Request
Reproduce the lines below verbatim, starting with the line containing "Task: Collapse the C monomer row" and ending with the line containing "Looking at the screenshot, I should click(1278, 588).", both included.
-- Start Information provided --
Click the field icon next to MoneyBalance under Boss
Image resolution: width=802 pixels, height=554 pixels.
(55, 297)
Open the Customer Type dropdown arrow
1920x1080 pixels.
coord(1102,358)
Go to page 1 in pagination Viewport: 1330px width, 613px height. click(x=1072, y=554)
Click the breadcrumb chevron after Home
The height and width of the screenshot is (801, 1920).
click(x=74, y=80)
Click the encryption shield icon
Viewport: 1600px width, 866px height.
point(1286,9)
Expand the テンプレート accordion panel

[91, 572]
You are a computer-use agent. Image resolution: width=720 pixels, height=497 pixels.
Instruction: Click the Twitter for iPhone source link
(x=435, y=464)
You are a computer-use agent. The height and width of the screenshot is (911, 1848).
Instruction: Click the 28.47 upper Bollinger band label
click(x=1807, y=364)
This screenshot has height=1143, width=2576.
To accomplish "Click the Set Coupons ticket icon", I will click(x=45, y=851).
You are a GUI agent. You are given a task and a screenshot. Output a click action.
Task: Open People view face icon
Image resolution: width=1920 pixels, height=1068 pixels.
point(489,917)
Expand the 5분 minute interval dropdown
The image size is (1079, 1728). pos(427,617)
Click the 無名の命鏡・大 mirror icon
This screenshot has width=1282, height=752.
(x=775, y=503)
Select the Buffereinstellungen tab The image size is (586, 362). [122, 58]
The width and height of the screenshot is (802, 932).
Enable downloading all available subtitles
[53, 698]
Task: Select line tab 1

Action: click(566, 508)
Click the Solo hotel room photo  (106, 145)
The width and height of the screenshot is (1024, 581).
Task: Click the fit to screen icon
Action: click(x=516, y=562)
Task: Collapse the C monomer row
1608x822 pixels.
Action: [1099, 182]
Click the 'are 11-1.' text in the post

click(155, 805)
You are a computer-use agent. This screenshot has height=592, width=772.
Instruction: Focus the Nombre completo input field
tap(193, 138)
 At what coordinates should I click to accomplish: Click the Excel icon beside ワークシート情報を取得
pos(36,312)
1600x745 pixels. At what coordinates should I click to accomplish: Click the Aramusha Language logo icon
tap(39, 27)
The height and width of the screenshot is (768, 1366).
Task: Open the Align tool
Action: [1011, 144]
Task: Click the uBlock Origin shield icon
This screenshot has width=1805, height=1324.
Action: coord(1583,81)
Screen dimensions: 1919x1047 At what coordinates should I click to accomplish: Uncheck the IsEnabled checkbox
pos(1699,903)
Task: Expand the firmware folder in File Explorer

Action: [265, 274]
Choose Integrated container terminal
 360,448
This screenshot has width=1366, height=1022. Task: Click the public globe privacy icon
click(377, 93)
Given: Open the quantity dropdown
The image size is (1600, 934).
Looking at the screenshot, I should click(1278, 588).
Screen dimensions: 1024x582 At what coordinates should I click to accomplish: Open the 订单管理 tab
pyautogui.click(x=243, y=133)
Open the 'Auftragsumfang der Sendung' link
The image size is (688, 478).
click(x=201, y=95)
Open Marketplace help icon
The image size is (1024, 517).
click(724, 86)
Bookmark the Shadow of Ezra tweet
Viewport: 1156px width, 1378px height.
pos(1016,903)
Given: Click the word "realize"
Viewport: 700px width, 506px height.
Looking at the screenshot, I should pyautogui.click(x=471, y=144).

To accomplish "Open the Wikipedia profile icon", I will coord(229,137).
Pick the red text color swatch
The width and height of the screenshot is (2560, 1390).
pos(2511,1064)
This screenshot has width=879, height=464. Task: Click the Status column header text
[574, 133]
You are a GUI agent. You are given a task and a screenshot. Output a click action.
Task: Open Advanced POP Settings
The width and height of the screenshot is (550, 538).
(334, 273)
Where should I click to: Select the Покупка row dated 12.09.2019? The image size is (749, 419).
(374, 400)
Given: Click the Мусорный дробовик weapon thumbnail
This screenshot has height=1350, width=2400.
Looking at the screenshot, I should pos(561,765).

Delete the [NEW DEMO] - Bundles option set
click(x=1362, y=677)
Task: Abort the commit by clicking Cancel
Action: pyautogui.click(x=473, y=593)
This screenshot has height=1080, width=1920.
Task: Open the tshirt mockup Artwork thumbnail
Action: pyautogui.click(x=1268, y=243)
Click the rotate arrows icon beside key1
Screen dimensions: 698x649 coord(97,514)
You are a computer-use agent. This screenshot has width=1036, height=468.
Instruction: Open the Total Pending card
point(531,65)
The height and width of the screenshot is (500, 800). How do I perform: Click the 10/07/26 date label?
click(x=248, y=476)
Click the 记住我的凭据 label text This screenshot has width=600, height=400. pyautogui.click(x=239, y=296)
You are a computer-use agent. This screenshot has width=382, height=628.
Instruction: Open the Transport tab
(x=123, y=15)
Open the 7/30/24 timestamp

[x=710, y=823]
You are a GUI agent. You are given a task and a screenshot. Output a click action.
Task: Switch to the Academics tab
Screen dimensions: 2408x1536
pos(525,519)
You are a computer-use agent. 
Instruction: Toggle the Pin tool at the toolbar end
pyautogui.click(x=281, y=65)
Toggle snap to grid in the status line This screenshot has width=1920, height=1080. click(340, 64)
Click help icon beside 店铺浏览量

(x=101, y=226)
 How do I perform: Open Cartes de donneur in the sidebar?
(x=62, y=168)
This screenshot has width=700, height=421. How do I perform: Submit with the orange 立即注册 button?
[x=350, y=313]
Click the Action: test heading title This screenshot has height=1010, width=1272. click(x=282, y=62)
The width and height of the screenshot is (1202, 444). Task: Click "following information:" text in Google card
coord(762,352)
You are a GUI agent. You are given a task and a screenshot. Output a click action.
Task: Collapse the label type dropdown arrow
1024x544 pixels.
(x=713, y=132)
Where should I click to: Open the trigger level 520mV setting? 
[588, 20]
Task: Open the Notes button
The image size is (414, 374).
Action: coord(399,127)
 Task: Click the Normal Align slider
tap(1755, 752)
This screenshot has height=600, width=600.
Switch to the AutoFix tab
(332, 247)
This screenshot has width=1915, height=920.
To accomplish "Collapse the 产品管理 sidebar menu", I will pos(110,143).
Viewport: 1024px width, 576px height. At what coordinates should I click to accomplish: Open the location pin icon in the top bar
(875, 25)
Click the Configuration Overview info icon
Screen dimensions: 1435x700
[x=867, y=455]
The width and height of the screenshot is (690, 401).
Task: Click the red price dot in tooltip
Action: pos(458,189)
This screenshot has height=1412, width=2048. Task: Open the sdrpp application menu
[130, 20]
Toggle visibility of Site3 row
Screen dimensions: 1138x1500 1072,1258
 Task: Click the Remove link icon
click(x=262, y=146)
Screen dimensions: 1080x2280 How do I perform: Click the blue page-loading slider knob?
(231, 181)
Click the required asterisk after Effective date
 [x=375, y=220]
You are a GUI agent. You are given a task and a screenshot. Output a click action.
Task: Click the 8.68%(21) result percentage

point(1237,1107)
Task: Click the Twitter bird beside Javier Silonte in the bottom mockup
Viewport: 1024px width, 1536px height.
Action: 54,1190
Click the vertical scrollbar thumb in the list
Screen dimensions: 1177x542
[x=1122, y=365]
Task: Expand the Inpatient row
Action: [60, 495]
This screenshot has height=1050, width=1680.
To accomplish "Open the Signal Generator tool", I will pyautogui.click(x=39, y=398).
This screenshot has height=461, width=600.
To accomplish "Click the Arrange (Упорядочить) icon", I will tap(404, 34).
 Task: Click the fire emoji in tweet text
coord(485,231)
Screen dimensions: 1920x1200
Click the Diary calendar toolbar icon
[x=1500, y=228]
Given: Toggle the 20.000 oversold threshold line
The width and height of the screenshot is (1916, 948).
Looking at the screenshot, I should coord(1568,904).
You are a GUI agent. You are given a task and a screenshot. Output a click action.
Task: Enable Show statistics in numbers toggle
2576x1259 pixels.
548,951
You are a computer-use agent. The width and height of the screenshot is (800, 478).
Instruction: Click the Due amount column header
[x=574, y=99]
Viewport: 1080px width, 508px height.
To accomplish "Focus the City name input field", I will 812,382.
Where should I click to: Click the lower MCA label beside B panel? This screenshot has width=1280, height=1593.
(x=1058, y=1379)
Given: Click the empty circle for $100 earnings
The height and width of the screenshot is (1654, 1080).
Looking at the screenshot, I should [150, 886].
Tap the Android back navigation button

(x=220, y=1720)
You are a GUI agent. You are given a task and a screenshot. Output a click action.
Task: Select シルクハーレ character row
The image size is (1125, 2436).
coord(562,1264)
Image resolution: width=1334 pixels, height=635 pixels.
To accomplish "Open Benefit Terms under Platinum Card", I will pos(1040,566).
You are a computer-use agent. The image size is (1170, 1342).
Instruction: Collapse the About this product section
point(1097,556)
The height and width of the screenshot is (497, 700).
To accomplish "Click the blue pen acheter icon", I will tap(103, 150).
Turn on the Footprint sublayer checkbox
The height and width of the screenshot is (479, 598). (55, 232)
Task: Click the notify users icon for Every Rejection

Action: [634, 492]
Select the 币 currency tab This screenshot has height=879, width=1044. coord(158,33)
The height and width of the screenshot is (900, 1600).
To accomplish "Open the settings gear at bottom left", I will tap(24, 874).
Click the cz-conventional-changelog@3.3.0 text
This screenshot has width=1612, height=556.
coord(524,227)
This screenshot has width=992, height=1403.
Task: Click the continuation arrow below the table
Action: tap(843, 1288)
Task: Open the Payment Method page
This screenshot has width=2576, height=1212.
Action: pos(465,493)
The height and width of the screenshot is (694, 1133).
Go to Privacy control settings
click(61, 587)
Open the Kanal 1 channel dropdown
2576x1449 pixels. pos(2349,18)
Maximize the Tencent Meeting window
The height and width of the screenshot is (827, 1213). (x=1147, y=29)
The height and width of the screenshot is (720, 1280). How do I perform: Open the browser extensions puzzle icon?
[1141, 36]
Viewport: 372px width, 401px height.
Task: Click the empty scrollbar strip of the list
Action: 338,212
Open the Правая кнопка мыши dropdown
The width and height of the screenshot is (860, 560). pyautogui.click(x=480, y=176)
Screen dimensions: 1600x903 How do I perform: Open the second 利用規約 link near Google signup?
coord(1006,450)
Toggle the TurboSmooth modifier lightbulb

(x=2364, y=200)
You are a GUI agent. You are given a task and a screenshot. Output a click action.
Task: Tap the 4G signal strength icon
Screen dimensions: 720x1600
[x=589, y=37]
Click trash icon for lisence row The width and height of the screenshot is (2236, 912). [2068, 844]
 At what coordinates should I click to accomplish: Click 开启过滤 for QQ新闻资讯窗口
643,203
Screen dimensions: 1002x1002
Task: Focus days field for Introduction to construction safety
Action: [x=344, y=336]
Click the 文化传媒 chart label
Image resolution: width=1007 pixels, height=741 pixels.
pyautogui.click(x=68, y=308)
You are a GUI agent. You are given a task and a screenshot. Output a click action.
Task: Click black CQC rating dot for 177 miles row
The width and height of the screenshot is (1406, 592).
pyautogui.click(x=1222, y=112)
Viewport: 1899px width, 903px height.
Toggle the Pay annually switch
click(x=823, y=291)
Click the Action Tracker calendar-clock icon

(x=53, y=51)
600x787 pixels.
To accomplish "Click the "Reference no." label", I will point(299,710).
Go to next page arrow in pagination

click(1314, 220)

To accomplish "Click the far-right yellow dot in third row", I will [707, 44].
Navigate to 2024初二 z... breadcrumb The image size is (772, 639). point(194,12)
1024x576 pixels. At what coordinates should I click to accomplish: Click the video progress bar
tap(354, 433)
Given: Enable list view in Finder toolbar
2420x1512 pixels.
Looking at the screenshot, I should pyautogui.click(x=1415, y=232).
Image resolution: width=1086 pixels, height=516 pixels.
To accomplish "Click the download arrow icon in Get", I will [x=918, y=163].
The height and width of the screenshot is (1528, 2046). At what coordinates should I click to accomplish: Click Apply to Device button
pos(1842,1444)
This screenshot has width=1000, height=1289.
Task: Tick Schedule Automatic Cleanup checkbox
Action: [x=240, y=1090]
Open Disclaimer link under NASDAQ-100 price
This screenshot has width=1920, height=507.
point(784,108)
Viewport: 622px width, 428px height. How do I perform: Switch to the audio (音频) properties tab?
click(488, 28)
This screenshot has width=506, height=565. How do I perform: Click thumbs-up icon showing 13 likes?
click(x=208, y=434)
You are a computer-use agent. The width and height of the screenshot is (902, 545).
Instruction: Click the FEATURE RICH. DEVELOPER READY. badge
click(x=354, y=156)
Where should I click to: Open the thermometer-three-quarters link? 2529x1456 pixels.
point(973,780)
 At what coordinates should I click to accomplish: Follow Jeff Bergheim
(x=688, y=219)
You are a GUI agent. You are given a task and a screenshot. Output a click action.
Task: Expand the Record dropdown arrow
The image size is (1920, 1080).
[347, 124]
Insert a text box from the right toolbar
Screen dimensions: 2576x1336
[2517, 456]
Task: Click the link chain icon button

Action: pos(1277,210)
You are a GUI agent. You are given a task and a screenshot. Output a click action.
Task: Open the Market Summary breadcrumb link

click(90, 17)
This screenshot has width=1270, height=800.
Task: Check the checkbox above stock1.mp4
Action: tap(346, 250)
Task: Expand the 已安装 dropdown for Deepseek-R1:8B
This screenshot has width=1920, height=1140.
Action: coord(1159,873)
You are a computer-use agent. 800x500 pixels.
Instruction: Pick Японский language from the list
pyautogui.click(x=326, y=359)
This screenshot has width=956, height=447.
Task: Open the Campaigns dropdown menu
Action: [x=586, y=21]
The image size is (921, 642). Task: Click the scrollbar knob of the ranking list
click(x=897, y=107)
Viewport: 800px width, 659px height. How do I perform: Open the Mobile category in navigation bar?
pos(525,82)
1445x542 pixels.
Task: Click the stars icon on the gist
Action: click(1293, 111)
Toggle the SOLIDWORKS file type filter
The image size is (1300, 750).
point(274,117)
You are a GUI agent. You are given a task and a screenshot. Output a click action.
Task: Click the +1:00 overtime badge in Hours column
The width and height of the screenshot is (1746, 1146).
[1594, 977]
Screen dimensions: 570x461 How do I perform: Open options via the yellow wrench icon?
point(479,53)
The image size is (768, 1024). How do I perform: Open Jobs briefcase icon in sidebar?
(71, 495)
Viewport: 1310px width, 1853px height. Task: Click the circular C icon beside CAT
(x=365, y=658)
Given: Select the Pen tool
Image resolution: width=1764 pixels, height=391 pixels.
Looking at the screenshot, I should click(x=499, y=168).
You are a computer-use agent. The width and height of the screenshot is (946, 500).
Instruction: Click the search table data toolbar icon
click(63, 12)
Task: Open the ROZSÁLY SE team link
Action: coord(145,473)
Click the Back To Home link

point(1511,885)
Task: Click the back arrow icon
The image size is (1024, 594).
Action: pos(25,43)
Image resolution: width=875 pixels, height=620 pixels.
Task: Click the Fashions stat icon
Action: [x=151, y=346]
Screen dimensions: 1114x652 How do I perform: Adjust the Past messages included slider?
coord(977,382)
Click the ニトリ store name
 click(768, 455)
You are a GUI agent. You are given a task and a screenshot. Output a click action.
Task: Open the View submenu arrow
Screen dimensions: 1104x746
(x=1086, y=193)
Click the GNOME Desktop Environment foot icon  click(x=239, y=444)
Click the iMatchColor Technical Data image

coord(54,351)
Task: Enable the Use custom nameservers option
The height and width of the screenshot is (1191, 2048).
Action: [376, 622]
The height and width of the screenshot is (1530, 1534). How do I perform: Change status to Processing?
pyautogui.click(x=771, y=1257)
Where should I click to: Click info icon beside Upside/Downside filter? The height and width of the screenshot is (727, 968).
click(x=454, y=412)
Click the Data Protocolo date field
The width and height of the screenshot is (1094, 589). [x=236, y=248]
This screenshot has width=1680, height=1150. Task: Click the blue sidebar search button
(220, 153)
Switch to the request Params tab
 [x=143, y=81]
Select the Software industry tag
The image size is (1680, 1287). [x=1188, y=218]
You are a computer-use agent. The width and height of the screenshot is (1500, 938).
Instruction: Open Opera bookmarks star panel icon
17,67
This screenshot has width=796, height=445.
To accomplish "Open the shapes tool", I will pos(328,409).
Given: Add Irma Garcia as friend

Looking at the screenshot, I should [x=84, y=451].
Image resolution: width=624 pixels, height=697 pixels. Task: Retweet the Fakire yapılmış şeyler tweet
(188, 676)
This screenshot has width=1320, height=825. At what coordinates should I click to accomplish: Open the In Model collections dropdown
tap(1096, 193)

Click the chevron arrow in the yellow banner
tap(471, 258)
-- End Information provided --
Expected answer
Task: Collapse the C monomer row
1608x822 pixels.
Action: [1099, 182]
Click the 'are 11-1.' text in the post

click(155, 805)
You are a computer-use agent. This screenshot has height=592, width=772.
Instruction: Focus the Nombre completo input field
tap(193, 138)
 At what coordinates should I click to accomplish: Click the Excel icon beside ワークシート情報を取得
pos(36,312)
1600x745 pixels. At what coordinates should I click to accomplish: Click the Aramusha Language logo icon
tap(39, 27)
The height and width of the screenshot is (768, 1366).
Task: Open the Align tool
Action: [1011, 144]
Task: Click the uBlock Origin shield icon
This screenshot has width=1805, height=1324.
Action: coord(1583,81)
Screen dimensions: 1919x1047 At what coordinates should I click to accomplish: Uncheck the IsEnabled checkbox
pos(1699,903)
Task: Expand the firmware folder in File Explorer

Action: [265, 274]
Choose Integrated container terminal
 360,448
This screenshot has width=1366, height=1022. Task: Click the public globe privacy icon
click(377, 93)
Given: Open the quantity dropdown
The image size is (1600, 934).
Looking at the screenshot, I should click(1278, 588).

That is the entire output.